[Extracted records]
---

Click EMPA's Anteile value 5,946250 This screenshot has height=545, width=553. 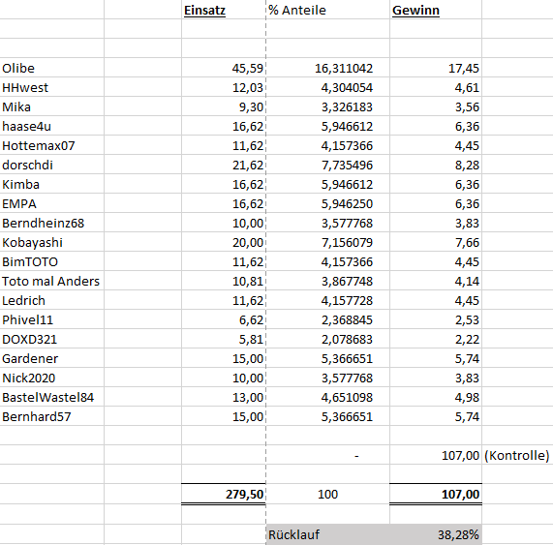click(327, 203)
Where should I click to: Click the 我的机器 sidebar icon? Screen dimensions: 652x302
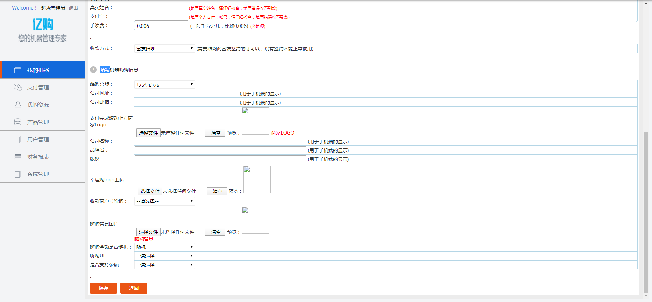pyautogui.click(x=18, y=70)
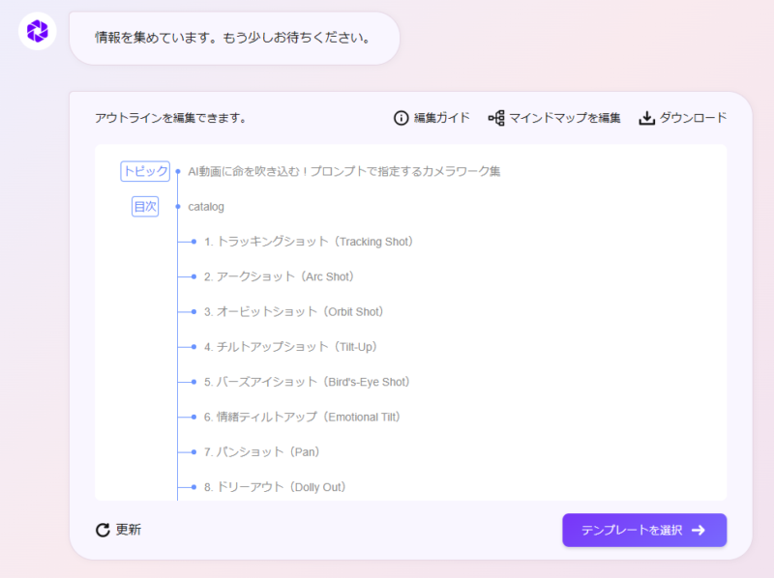Select the トピック tag label
Screen dimensions: 774x578
click(x=145, y=171)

---

:: Task statement ::
All lines from the one containing "Where should I" through the final line of the entries above are to be copied exactly; the pictures are not.

:: Reply ::
Where should I click to: Click the 我的机器 sidebar icon? Screen dimensions: 652x302
pyautogui.click(x=18, y=70)
Select the トピック tag label
Screen dimensions: 774x578
click(x=145, y=171)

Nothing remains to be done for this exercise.